Apple has long held the reputation as the most trusted device vendor in the new BYOX World. iPhones and iPads are the devices that corporate executives demand most, and, fortunately, they are also the devices that corporate IT is most likely to trust. Generally that trust relies on Apple’s approach to the app store – a supposed “walled garden” that keeps the malware out, and allows only well-written and productive apps in. Although the actual merit of that trust is open to debate , trust in Apple has endured.

On Friday, Apple released iOS update 7.0.6 and iOS 6.1.6 without much fanfare and with the advice that users should install it to “fix an issue with SSL verification”. So far, the patch has been issued for iOS but not for OSX, which is also impacted by the vulnerability. Read the details of the vulnerability, and it is clear that this is a serious vulnerability that merits a serious response. Should this vulnerability be a wake-up call to IT to rethink that trusted view of Apple?

How significant is the problem? Should users be concerned?

The short answer is, very significant, and yes users should be very concerned.

The problem lies in Apple’s implementation of a critical aspect of the SSL/TLS (secure socket layer, or its newer revision called transport layer security) protocol – a key foundation of Internet security that allows sensitive information to be exchanged securely over public networks. It turns out that Apple software isn’t performing SSL certification verification properly. This vulnerability leaves iPhone, iPad and Mac computer users open to a potentially serious man-in-the-middle (MITM) attack.

The flaw is caused by a very simple coding mistake in the SSL certificate verification code in Apple’s Secure Transport library. It appears that this flaw has existed since iOS 6, and was still present in the latest beta version of iOS 7.1. Certificate verification is the implementation for one of SSL’s most fundamental precepts – end-to-end trusted communications. The idea behind the SSL certificate mechanism is that an SSL client (e.g., your web browser) can verify the authenticity of a website that it is communicating with by requesting a certificate. This certificate is similar in spirit to a passport – it is a unique, cryptographically secure mechanism for declaring a website’s identity, and, much like passports, certificates are issued by trusted entities called Certificate Authorities. Certificate Authorities take responsibility for ensuring that certificates are only issued to deserving recipients – legitimate businesses whose intentions are not malicious or illegal.

— Dataset excerpt —
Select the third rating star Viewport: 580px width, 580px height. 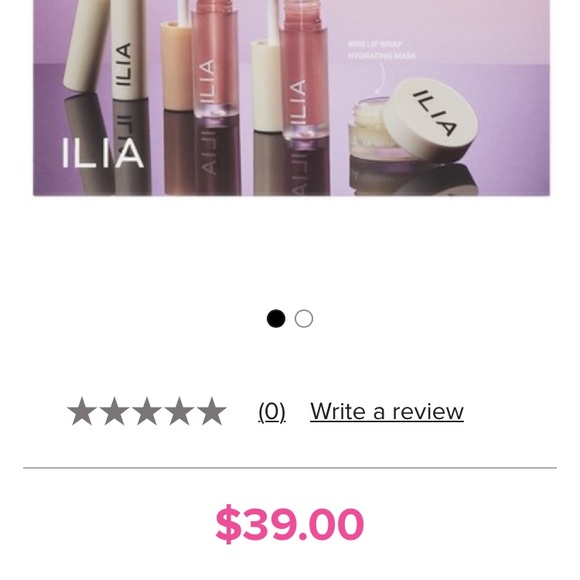tap(147, 411)
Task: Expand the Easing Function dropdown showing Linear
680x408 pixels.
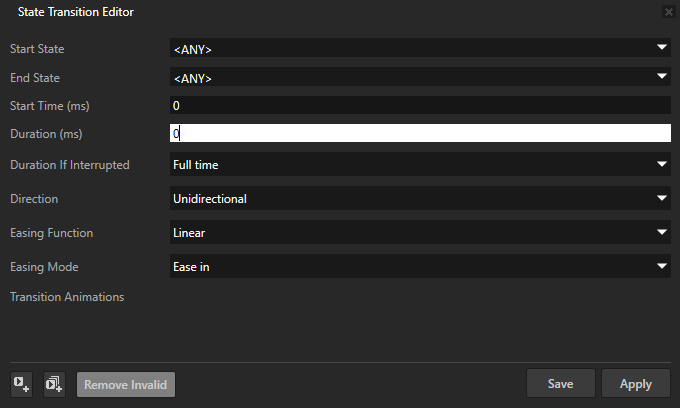Action: pos(420,232)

— Exercise requirements —
**a)** Translate this sentence from the article on Apple's SSL flaw into Spanish: "The flaw is caused by a very simple coding mistake in the SSL certificate verification code in Apple’s Secure Transport library."
**b)** List every iOS version number that the article on Apple's SSL flaw mentions.
**c)** According to the article on Apple's SSL flaw, what kind of attack does the vulnerability leave iPhone, iPad and Mac users open to?

— Written answers —
**a)** La falla es causada por un error de programación muy simple en el código de verificación de certificados SSL de la biblioteca Secure Transport de Apple.

**b)** 7.0.6, 6.1.6, 6, 7.1

**c)** A potentially serious man-in-the-middle (MITM) attack.